Exercise: When you restate the records, do so word for word and omit any picture they contain.

----------

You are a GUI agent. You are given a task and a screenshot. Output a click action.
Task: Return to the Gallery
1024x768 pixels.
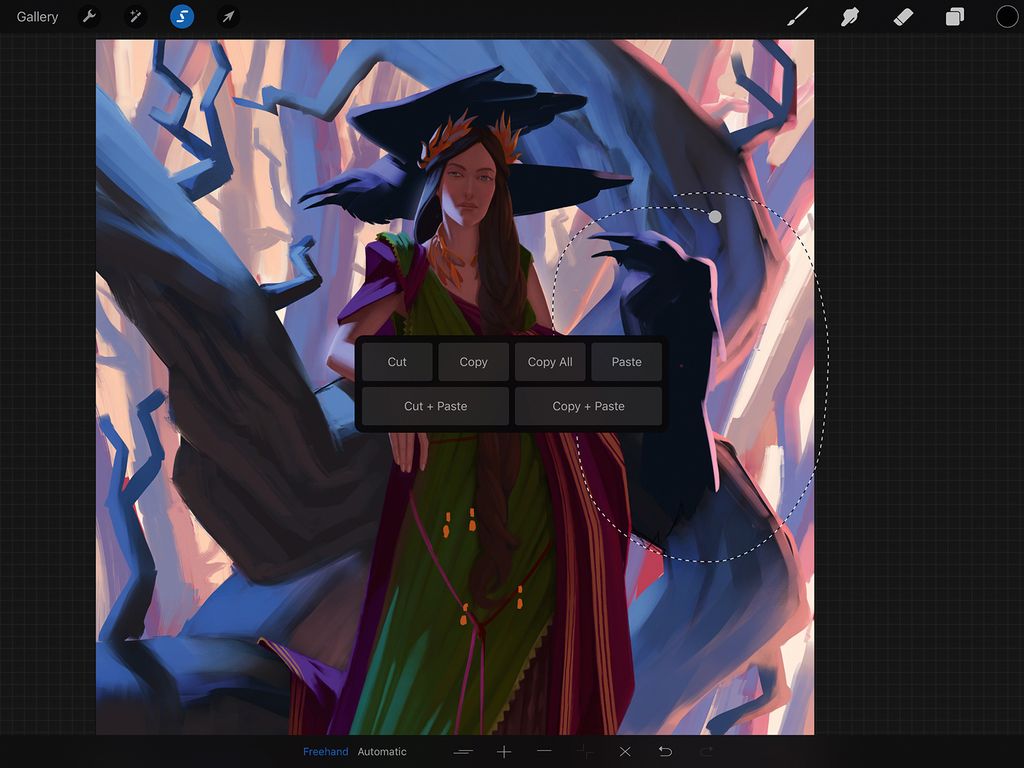(x=37, y=16)
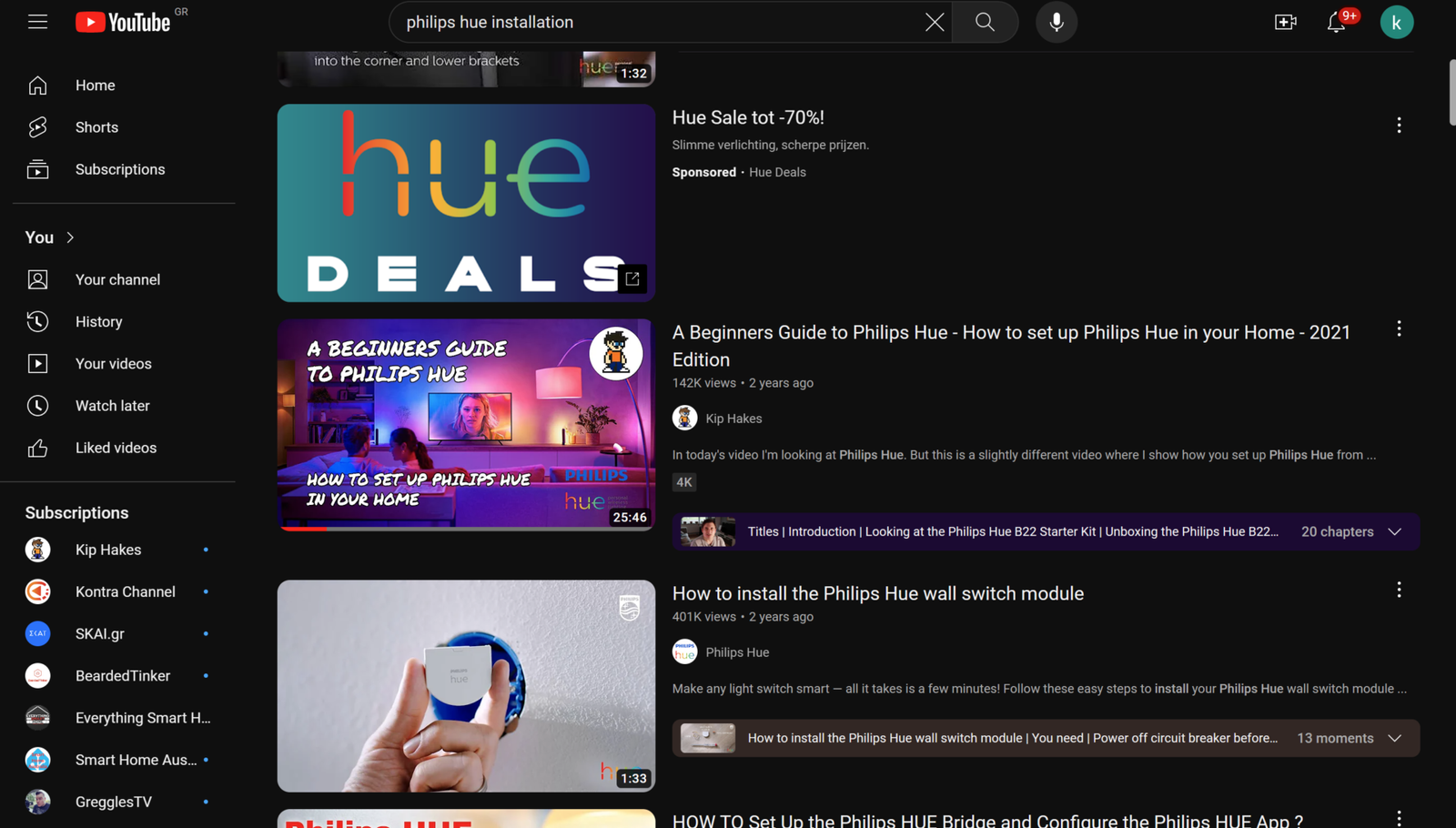Open Subscriptions in the sidebar
1456x828 pixels.
coord(119,169)
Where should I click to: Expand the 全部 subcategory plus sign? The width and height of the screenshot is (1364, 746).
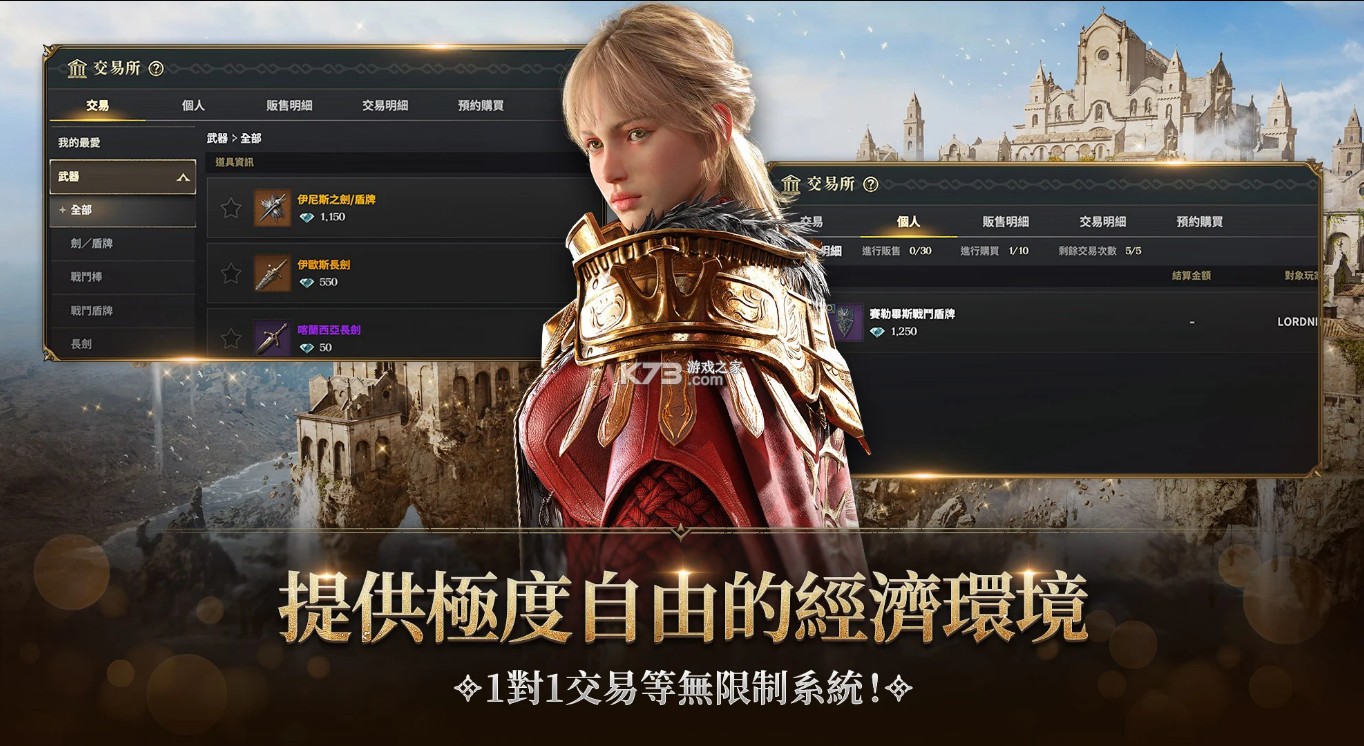(62, 210)
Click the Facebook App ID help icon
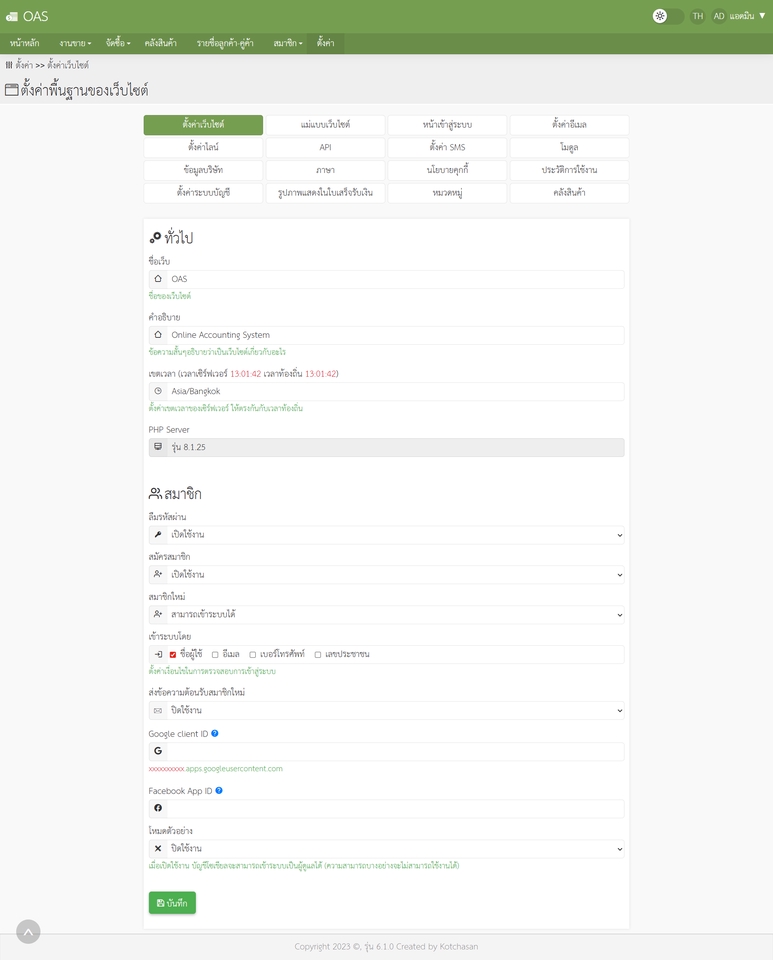Viewport: 773px width, 960px height. point(219,790)
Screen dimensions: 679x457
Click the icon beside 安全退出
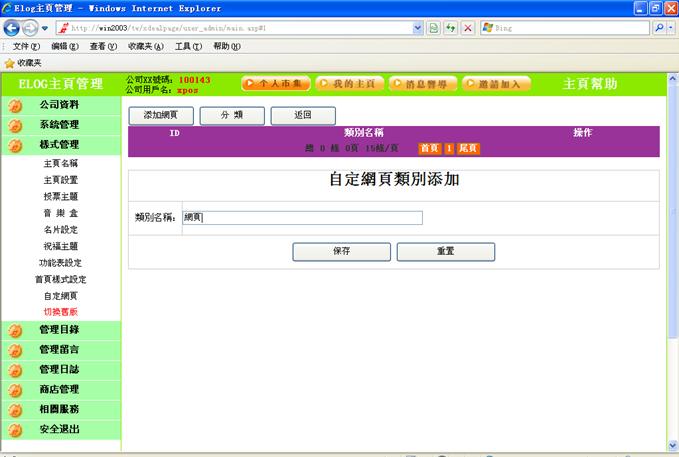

----------

Output:
You are a GUI agent. You are given a task and a screenshot. Output a click action.
Task: Return to the Gallery
1024x768 pixels.
(x=37, y=16)
Open Subscriptions in the sidebar
1456x828 pixels.
coord(119,169)
Where should I click to: Expand the 全部 subcategory plus sign? The width and height of the screenshot is (1364, 746).
(62, 210)
Click the Facebook App ID help icon
Viewport: 773px width, 960px height. point(219,790)
Screen dimensions: 679x457
Click the icon beside 安全退出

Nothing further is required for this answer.